Latitude: 53.4925 / 53°29'32"N
Longitude: -1.2807 / 1°16'50"W
OS Eastings: 447816
OS Northings: 399769
OS Grid: SK478997
Mapcode National: GBR MXH1.JS
Mapcode Global: WHDD6.9GCY
Plus Code: 9C5WFPR9+XP
Entry Name: Glassby Arch
Listing Date: 4 October 2004
Last Amended: 1 September 2005
Grade: II
Source: Historic England
Source ID: 1392929
English Heritage Legacy ID: 491347
ID on this website: 101392929
Location: Dolcliffe Common, Doncaster, South Yorkshire, S64
County: Doncaster
Electoral Ward/Division: Mexborough
Parish: Non Civil Parish
Built-Up Area: Mexborough
Traditional County: Yorkshire
Lieutenancy Area (Ceremonial County): South Yorkshire
Church of England Parish: Mexborough St John the Baptist
Church of England Diocese: Sheffield
Tagged with: Architectural structure
This list entry was subject to a Minor Amendment on 30/06/2016
1488/0/10006
MEXBOROUGH
CHURCH STREET
Within grounds of Almshouses, Nos 76-84
Glassby Arch
(Formerly listed as Historic Arch sited in the Garden of Fern Villa, CHURCH STREET)
04-OCT-04
II
Stone arch constructed c.1859 by Robert Glassby, stone mason and later sculptor.

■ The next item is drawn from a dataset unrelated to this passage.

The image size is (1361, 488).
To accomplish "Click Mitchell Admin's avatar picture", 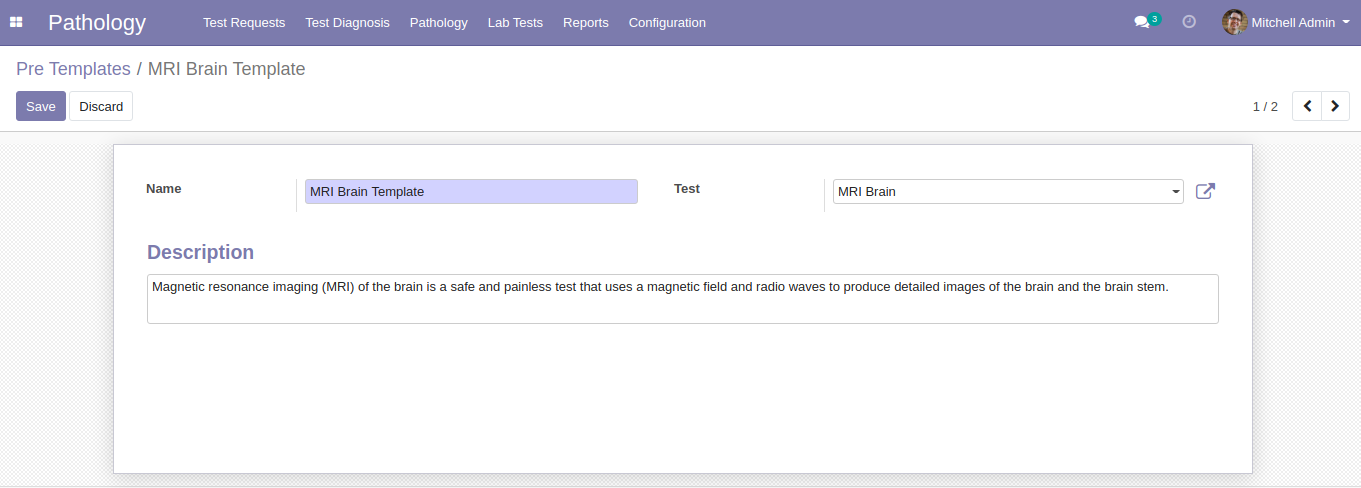I will pos(1234,22).
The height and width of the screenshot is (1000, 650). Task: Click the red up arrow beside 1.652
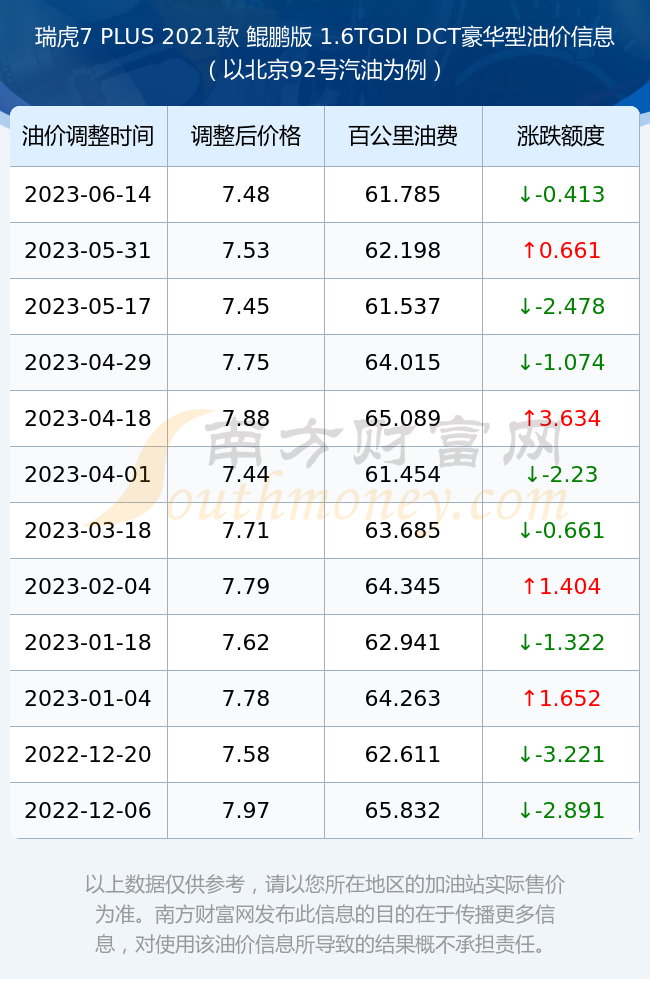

Free-standing Romanesque style semi-circular arch beneath triangular superstructure resting on dressed stone abutments. Engaged piers with worn stone carved capitals supporting arch with several rows of decoration including chevrons, crosses and beak-heads, and most distinctively a row of individual gargoyles supposedly copied from local churches and including a skull at the centre. Above the top row of decoration is a carved knight's head below a decorated square panel. The apex of the arch is surmounted by a Celtic cross. The reverse side of the arch is less intensely decorated, bearing spaced-out carved gargoyles beneath the extrados. Further gargoyles on the outside of the stone abutments on either side of the arch. Stone variously weathered, most dirt-blackened, possibly different types of stone used, though impossible to tell from black-and-white photos supplied at time of original listing. The arch was relocated to the grounds of the Almshouses on Church Street in November 2015; Robert Glassby's maternal grandparents used to live in a cottage on this site (now mostly demolished)
Robert Glassby (1835-1892) was born in Mexborough and was encouraged by a local businessman, Mr John Reed, for whom he executed this arch as his first large piece after an apprenticeship in Doncaster and employment in Sheffield. The arch stood in Reed's garden in Market Street in Mexborough. Glassby went to Paris in 1860 and subsequently to London where he worked under Phillips on the Albert Memorial. He also worked for Marochetti and Sir Edgar Boehm, and undertook on his own account several commissions for Queen Victoria, including a bust of the Grand Duke of Hesse.